Tuesday, March 5

The Glow – Royal Court

“You go far back enough, and everything turns to myth”

Alistair Mcdowall’s “The Glow” is written with a plethora of colours and flavours, bursting at the seams with ideas about time and the ephemerality of the past. Its central focus is on myth, with a defining character whose presence transcends the stage. Found in an asylum in 1863, a woman is assumed to be a perfect host for an ambitious necromancer but soon things turn awry as the woman’s magical powers come into their own.

With an eclectic mix of characters and shifting timelines, it is a joy to watch the complete changes in mood from scene to scene. The plot is anchored by the pivotal character, the woman played by Ria Zmitrowicz, as her character slowly unfurls like she is learning how to exist. Zmitrowicz imbues the character with a purity of innocence and rawness of expression, she is like an empty vessel for myth to cling to. Her companion, Haster, played by Tadhg Murphy has gravitas and a likeable sulkiness. Fisayo Akinade and Rakie Ayola switch between different characters, delivering distinct comical rhythms to each role they play. From a rigid and embittered son to a mellow, new age historian, Akinade effortlessly brings the humorous dialogue to life. Ayola’s flighty and self-possessed spiritualist is a charismatic antagonist, a stark contrast to the warm, down-to-earth Ellen.

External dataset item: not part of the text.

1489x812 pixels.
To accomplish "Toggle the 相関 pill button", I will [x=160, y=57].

As an audience we do not follow the woman’s story chronologically, we are purposefully placed outside of it, watching from a vast space which the set design, lighting and sound (by Merle Hensel, Jessica Hung Han Yun and Nick Powell) reinforce. They convey a topsy-turvy world which shifts and baffles the senses, alluding to the mythical world that transcends corporeal reality. It is visually phenomenal, with meticulous attention to detail making you immersed in the strange environments.

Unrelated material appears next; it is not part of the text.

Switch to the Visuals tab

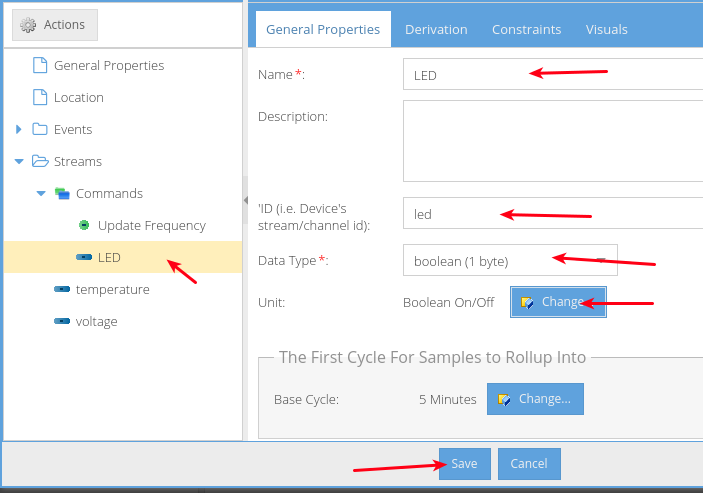tap(607, 30)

The sense of myth evokes something deeper in us, appealing to both the primal and celestial aspects of our existence and the writing as well as Vicky Featherstone’s direction capture this. The story is slightly unclear and confusing at times because of the magical elements, with characters jumping between time zones and as a result, perhaps some of the meaning in the play was lost. Nevertheless, there is a profound sense of certain timeless themes; the inability to escape our given experience, our desire for belonging and how myth can interweave with the ordinary. The Glow offers a wealth of inspiration and ideas to reflect upon, particularly relevant as we approach a virtual age and leave behind another.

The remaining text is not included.